SOURCE TEXT
Kate Chisholm

The man who discovered Ebola

Plus: the joys and difficulties of being a female conductor and a stay-at-home mum

issue 31 January 2015

By some quirk of fate, just as news reached the papers that the Scottish nurse who had contracted Ebola while working in Sierra Leone was now recovered, the guest on that Radio 4 staple Desert Island Discs was the scientist who first identified the virus. This gave a programme that can seem rather outdated and superficial a whole new resonance, providing the back story to the news, adding that frisson of inquiry, of revelation. Did Professor Peter Piot, as a young researcher working at Antwerp’s Institute of Tropical Medicine almost 40 years ago, realise he was seeing something quite new and so dangerous? ‘It looked like war,’ he told Kirsty Young after giving us a vivid description of how the virus arrived at the lab in a shiny blue Thermos flask, ‘just like the kind you use for coffee’, brought by a Belgian pilot straight from Kinshasa, capital of what was then Zaire.

‘Was he wearing gloves?’ asked Young. ‘Of course,’ said Piot, who for the past four years has been director of the London School of Hygiene and Tropical Medicine. That was not the problem. The flask contained a blood sample from a nun who had fallen sick while nursing others in the hospital she helped to run in an isolated community in Zaire where no attention was paid to the basic rules about reusing syringes, let alone the strict conditions necessitated by Ebola’s ferocious power. That’s probably why the virus was allowed to take hold, says Piot, after being caught originally by someone from an infected bat, who then passed on the illness at their funeral. Death rites in West Africa involve careful and communal washing of the body and much hugging as a way of saying farewell. It has been very hard to change these behaviours. Touching is part of everyday greeting in Africa; not to shake hands is thought rude. But in Sierra Leone people are beginning to touch an elbow, a breast instead. It’s called the Ebola Shake.

How did Piot first become interested in studying viruses? He grew up in a small village deep in the forests of Belgium and by the age of ten knew he had to get out as soon as he could. In the next-door village was a museum to Father Damien, the Belgian monk who had lived and died working with lepers, and Piot became intrigued by such work and the photographs from leper communities in Africa and Hawaii. He has the benefit of a truly original mind, asking himself when he first saw patients suffering from Aids and was told it was a disease confined to the gay community, ‘Why would a virus care about the sexual orientation of its host?’ A question that has helped to save millions of lives.

EXTRACTED DATA
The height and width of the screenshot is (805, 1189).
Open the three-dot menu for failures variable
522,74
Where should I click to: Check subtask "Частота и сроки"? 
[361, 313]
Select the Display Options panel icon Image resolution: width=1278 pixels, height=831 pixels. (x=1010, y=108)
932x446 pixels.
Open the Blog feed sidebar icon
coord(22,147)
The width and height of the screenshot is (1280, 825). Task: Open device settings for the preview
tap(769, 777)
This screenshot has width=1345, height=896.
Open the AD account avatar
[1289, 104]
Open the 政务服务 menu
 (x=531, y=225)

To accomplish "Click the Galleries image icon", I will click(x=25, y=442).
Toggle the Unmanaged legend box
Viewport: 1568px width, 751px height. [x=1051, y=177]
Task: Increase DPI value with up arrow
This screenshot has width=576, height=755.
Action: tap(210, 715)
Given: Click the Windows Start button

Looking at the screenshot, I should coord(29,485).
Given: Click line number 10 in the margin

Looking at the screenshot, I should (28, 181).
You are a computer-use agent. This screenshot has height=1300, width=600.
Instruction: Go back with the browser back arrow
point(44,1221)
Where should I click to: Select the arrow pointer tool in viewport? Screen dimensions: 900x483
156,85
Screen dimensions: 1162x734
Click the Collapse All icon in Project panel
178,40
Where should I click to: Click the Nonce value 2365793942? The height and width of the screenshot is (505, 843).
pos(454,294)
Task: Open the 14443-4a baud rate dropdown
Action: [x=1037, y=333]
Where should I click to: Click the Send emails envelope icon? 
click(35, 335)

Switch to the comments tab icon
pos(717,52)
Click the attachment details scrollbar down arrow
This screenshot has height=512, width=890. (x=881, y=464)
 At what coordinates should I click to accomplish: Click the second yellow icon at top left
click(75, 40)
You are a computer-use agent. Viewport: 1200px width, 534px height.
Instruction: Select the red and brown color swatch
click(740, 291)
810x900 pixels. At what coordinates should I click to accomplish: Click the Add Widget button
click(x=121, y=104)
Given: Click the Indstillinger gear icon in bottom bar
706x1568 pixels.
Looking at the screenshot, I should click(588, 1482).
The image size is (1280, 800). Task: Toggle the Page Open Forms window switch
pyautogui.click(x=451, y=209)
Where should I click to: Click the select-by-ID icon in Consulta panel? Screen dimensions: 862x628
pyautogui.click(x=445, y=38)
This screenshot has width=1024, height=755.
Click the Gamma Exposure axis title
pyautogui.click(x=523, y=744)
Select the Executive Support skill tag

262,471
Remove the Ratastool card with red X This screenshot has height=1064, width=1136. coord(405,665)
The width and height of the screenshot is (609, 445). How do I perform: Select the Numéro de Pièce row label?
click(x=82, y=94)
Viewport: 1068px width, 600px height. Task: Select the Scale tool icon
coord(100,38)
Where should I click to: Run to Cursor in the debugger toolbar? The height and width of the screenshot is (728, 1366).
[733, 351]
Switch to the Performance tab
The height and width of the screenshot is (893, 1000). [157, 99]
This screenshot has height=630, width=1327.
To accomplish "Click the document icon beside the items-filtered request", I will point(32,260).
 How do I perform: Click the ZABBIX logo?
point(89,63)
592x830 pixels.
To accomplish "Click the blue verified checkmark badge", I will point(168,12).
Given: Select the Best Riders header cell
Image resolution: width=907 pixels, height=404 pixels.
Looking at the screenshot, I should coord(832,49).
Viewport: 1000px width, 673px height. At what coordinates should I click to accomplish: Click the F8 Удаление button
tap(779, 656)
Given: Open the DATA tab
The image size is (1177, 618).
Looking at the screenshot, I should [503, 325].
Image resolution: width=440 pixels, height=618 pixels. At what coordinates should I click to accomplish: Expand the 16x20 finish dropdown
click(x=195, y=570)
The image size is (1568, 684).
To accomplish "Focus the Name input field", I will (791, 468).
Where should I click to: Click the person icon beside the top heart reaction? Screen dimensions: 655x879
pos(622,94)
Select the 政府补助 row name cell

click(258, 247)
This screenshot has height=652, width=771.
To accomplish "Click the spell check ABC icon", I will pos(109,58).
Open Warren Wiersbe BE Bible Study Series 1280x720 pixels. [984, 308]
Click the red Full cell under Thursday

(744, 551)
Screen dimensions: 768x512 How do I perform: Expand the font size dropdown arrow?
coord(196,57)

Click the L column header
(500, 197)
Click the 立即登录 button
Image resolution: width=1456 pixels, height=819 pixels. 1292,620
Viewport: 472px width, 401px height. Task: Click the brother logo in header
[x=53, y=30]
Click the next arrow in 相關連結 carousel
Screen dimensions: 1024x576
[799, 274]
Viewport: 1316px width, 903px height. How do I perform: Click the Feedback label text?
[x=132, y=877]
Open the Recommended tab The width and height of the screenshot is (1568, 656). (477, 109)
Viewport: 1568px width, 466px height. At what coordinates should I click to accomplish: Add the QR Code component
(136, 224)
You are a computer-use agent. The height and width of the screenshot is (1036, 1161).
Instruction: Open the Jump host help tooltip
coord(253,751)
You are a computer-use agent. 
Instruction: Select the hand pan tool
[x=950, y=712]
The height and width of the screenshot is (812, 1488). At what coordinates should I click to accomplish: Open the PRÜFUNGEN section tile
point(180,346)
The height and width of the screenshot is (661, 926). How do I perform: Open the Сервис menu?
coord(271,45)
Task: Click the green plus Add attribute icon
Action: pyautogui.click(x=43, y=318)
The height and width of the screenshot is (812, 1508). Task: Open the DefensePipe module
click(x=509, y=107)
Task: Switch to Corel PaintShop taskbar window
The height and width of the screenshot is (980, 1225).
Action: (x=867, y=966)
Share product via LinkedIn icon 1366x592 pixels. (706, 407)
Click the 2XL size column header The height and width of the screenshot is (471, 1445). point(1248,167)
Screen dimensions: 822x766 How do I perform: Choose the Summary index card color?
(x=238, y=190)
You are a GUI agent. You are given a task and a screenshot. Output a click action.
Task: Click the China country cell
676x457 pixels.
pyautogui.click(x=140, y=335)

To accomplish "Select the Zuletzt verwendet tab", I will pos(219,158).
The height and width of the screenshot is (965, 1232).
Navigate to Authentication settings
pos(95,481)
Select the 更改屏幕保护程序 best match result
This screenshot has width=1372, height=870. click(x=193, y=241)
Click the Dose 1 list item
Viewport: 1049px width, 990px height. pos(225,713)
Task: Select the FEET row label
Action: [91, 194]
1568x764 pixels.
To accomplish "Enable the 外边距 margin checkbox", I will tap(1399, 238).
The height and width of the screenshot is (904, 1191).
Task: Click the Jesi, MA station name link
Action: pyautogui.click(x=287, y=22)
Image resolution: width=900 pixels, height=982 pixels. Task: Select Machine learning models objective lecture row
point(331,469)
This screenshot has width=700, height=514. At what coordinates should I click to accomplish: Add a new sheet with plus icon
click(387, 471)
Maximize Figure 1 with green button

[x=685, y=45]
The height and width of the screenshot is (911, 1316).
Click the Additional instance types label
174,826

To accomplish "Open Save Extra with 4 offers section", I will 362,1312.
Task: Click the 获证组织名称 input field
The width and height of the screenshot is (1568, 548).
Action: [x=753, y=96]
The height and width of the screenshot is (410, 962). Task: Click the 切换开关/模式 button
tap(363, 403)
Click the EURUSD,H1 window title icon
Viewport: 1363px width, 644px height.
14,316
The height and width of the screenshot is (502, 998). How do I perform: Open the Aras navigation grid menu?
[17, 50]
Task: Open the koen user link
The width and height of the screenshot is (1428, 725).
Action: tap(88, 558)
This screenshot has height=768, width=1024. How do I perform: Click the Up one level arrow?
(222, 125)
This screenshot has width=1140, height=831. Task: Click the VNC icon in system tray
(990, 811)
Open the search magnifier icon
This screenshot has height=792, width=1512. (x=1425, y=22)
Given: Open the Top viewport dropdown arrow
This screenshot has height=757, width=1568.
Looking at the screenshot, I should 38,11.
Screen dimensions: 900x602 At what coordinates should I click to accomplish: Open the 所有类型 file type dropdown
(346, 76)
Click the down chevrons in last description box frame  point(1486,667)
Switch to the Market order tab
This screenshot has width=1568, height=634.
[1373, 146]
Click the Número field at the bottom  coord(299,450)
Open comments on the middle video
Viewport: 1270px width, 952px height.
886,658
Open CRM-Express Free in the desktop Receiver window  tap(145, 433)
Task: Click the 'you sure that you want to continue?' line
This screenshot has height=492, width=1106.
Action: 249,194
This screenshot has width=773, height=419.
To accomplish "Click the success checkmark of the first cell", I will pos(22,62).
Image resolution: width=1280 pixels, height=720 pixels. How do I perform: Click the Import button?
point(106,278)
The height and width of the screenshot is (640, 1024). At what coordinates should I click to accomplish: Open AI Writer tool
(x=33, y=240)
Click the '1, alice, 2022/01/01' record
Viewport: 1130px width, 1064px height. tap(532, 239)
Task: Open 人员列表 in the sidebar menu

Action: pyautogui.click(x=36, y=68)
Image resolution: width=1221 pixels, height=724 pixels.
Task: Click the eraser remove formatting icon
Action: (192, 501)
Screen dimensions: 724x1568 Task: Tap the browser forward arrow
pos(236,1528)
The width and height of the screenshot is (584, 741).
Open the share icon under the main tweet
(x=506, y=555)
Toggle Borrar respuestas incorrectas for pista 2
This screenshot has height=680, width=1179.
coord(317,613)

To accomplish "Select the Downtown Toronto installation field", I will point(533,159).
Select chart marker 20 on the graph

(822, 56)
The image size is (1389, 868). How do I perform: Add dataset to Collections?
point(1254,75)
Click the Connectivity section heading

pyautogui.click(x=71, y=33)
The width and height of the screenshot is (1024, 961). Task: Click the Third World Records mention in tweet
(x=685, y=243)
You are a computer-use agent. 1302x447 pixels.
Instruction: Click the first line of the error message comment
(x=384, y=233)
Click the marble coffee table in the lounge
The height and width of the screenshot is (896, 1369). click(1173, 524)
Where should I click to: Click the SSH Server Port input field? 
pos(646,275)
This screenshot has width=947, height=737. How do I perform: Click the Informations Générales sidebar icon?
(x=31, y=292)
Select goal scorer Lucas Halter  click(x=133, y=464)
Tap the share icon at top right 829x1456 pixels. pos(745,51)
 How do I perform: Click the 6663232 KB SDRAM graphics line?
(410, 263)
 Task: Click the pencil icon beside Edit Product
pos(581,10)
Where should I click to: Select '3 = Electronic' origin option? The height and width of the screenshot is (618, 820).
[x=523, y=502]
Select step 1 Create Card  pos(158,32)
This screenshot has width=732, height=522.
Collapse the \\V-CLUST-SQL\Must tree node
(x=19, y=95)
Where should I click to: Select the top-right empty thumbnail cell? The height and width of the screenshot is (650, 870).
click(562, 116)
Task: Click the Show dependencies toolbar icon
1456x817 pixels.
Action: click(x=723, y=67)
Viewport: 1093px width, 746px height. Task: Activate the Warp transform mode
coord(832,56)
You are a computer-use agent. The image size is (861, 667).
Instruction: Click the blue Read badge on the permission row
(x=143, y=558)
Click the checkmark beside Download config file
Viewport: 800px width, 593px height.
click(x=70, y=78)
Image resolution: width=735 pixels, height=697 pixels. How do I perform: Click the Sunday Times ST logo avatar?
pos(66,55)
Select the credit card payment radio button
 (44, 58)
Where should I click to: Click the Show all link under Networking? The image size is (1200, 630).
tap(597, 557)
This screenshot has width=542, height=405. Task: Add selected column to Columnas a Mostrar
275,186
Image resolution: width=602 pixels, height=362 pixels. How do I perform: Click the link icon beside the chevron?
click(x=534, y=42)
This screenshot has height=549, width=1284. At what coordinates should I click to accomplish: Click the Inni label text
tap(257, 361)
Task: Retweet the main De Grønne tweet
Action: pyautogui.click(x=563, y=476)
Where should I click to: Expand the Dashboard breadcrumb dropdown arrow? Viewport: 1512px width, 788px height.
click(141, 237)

PROBLEM SET
1. In the radio review about the scientist who identified Ebola, what does Piot give as the likely reason the virus was able to take hold in the Zaire hospital? Answer in one to three sentences.
2. According to the radio review about Peter Piot, what color was the Thermos flask that carried the virus to the Antwerp lab?
3. Pick up the radio review about Peter Piot and Desert Island Discs immediately after its final sentence and keep writing it.

RESPONSES
1. The hospital was in an isolated community where no one followed the basic rules about reusing syringes, let alone the strict conditions that Ebola's ferocious power requires. Piot says that is probably why the virus was allowed to take hold.

2. It was shiny blue.

3.
But it was the professor’s choice of music that first drew me in, as by chance on a gloomy January morning I heard the sound of the dreamy, plucked strings of the Mali musician Toumani Diabaté on the kora, filled with sunlight and heat. What was it and why had Piot chosen it? ‘You can’t understand other cultures,’ he told us, ‘without understanding their music.’

Music was the theme this week of The Conversation on the World Service (Monday), which brings together two women from different parts of the world to talk about shared experiences. Simone Young (from Australia) and Alondra de la Parra (from Mexico) are both conductors, with international careers. As women they have faced unusual challenges on the podium — ‘Just think of the column inches devoted to the conductor of the Last Night of the Proms,’ said the presenter Kim Chakanetsa, referring to the 2013 début in that role of Marin Alsop. But this was not a feminist plaint. On the contrary, Young gave us such an insight into what it means to be a conductor, whether male or female: ‘You’re the physical lynchpin, co-ordinating the players. But much more interesting you are also shaping the sound. You’re a musician whose instrument is the orchestra. But our instrument has a different personality in every single key.’ She sees her job as bringing all that together and ‘being creative with it’.

On Radio 2, Sally Boazman was talking to Peggy Seeger, the folk singer now almost 80, about her life in music and political debate. Seeger was born in America in 1935 and grew up in segregated Washington DC but travelled to Europe as a rebellious teenager where in the mid-1950s she met and fell in love with Ewan MacColl and began writing songs with him. Their most famous money-earning collaboration was that somewhat schmaltzy love song ‘The First Time Ever I Saw Your Face’ but in Songs of Love and Politics (Wednesday) Peggy wanted instead to talk about ‘Gonna Be An Engineer’, which talks about a wife who wanted to work but was told to be ‘a lady’. She hoped that song would change the world, but ‘the funny thing is, I never wanted to be an engineer’. It was odd when listening to the song, beautifully sung by her, with every word so clear and sharp, to catch the bitter lines of a stay-at-home wife, ‘I listen in to Jimmy Young. It makes me want to spew’.